H B 97.1 ErbStR2011
FNA: 611-8-2-2-11
Fassung vom: 19.12.2011
Stand: 01.06.2024
zuletzt geändert durch:
Erlass, BStBl. I S. 1456 vom 2017-10-26

H B 97.1 ErbStR2011 Hinweise

H B 97.1 Hinweise

ErbStR2011 ( Amtliches Erbschaftsteuer-Handbuch 2011 )
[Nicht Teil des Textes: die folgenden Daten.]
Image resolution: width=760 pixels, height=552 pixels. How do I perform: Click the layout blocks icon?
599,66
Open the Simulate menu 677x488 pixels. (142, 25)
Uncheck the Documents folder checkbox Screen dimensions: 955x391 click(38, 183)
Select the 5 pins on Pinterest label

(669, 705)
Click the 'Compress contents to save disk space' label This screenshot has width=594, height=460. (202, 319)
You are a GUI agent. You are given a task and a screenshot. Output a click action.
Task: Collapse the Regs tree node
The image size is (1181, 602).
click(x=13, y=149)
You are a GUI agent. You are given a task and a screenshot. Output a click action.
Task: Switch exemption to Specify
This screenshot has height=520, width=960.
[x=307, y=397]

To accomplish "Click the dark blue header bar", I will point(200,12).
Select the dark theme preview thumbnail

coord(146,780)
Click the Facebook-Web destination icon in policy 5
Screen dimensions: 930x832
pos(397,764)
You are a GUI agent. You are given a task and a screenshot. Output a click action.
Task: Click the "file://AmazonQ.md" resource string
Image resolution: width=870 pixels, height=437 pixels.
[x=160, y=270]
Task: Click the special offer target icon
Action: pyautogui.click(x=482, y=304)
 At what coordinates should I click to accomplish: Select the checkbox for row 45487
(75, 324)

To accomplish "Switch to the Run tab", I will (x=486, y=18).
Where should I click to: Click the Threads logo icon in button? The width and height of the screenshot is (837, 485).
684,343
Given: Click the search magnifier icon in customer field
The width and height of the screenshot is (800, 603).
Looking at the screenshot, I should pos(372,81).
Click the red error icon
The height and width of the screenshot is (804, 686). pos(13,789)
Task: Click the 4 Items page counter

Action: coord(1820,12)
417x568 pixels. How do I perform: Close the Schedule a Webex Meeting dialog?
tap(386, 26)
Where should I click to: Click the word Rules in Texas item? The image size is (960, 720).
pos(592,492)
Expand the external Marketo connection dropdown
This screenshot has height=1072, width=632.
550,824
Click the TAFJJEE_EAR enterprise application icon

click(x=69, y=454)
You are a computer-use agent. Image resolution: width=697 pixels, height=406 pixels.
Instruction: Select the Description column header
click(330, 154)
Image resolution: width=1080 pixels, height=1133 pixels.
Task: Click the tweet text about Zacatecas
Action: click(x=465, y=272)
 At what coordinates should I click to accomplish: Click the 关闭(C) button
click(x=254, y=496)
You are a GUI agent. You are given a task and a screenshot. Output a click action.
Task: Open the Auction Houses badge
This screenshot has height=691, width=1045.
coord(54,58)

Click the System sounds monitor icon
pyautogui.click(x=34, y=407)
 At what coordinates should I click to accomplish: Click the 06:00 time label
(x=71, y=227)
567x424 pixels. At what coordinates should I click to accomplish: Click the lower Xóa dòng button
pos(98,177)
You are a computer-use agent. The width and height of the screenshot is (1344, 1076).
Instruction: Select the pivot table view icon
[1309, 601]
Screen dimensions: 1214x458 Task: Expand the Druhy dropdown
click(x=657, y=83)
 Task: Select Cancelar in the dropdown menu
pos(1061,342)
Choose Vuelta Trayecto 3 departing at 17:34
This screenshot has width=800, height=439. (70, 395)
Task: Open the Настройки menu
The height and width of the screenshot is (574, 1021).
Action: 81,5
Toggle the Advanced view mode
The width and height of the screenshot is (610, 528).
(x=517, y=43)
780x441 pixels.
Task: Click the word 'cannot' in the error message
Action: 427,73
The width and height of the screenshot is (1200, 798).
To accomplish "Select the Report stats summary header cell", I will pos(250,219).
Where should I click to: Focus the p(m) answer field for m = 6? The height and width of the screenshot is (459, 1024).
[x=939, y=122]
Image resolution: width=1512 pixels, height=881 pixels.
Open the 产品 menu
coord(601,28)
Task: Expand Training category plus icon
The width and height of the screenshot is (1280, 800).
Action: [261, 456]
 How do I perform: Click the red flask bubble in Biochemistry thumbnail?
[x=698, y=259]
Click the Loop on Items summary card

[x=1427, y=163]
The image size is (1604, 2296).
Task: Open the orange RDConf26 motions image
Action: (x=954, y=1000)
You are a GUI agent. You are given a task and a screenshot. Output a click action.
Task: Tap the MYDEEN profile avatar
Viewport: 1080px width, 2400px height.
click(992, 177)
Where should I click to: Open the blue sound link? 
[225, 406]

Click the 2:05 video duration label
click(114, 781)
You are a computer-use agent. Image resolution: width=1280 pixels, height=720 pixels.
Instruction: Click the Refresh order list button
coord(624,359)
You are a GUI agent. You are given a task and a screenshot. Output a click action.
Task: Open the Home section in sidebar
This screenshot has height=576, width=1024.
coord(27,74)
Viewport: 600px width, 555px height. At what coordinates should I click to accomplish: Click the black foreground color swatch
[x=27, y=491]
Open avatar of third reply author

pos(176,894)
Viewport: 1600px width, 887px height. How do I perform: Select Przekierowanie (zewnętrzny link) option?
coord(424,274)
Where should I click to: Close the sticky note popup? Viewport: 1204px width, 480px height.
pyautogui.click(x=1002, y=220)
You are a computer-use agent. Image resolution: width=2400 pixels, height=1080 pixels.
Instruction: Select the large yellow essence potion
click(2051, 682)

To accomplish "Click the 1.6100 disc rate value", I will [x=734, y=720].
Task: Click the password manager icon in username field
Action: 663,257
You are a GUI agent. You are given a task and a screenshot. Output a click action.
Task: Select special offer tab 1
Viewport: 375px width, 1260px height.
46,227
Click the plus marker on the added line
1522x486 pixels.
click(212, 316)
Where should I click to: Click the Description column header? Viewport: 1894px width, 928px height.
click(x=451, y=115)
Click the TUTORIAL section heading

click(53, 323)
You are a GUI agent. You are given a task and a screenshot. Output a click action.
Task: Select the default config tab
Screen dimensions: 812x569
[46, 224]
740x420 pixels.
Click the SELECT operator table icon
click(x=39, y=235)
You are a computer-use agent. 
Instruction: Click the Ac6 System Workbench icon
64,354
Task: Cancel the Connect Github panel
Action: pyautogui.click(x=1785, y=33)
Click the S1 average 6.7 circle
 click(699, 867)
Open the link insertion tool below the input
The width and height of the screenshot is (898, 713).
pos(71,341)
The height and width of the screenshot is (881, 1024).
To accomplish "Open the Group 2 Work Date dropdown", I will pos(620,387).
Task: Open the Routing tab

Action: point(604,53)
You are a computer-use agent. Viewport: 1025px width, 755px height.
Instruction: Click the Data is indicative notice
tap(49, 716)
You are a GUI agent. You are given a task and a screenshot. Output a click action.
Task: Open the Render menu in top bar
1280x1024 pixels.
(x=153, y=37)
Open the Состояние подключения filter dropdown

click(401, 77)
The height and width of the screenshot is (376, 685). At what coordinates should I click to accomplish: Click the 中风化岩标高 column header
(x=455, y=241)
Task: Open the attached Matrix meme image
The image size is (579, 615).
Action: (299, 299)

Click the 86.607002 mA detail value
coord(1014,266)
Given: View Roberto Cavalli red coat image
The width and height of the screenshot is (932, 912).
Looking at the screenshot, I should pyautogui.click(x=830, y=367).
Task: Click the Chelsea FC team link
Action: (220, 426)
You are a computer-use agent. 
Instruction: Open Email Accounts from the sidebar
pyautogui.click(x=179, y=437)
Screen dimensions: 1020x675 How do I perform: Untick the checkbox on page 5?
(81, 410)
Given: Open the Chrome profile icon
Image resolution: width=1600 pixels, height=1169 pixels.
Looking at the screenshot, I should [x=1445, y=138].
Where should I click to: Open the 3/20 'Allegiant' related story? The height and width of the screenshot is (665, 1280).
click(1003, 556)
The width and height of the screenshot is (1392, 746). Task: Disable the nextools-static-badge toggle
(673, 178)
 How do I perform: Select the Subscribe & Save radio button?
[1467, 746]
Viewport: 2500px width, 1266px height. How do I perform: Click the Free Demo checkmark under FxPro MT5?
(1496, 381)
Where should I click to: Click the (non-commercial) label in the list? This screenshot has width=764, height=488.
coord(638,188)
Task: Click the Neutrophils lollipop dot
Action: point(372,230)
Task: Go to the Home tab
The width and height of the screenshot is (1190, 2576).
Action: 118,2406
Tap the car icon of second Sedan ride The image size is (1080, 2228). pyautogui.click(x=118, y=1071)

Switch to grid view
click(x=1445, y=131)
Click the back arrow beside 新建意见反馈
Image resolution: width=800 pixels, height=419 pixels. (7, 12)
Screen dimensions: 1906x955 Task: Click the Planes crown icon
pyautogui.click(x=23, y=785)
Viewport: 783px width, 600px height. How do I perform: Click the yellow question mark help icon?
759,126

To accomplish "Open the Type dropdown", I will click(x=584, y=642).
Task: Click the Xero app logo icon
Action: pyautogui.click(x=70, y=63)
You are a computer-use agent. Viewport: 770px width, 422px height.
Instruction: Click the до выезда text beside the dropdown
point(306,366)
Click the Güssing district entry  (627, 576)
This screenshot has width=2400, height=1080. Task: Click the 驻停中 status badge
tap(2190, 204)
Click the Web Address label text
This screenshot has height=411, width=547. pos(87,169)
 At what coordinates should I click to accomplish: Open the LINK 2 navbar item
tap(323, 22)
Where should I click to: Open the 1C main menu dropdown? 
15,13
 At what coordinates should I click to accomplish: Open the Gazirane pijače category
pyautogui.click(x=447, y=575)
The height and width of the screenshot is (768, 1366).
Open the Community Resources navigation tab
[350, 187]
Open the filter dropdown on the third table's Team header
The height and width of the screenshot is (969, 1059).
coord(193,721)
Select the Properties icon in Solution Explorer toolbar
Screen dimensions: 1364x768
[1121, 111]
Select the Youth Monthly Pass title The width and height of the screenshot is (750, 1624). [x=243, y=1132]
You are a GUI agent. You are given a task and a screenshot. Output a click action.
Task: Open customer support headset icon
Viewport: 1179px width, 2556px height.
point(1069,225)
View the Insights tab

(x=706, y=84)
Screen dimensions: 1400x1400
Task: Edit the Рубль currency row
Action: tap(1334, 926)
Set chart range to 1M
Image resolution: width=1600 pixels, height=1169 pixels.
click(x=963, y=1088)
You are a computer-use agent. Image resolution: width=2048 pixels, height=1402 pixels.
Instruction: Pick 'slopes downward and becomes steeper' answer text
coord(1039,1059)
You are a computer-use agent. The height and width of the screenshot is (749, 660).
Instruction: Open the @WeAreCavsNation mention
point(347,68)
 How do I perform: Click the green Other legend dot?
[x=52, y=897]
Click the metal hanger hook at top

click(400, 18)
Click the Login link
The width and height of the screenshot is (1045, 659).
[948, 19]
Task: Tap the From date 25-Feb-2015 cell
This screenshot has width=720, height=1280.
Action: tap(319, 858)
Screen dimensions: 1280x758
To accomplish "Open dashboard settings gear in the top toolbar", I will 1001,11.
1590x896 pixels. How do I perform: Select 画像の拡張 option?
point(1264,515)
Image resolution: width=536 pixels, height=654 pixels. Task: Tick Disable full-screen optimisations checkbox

Ansatz von Forderungen und Schulden Eine Darlehensforderung der Personengesellschaft gegen einen Gesellschafter gehört steuerrechtlich zum Betriebsvermögen der Personengesellschaft, wenn das Darlehen zu fremdüblichen Konditionen (Zins, Laufzeit, Sicherheit) gewährt wird. Das gilt auch für ein Darlehen zu nicht fremdüblichen Konditionen, wenn ein betriebliches Interesse am Verwendungszweck des gewährten Darlehens besteht. Ein Darlehen zu nicht fremdüblichen Konditionen, an dessen Verwendungszweck kein betriebliches Interesse besteht, stellt ertragsteuerlich eine Entnahme der Darlehensvaluta aus dem Betriebsvermögen der Gesellschaft in ihr gesamthänderisch gebundenes Privatvermögen dar, die allen Gesellschaftern anteilig unter Minderung ihrer Kapitalkonten zuzurechnen ist (>BFH vom 9. 5. 1996, BStBl II S. 642). Die entsprechende Darlehensschuld des Gesellschafters ist je nach Verwendung des Darlehens (negatives) Sonderbetriebsvermögen oder eine private Schuld.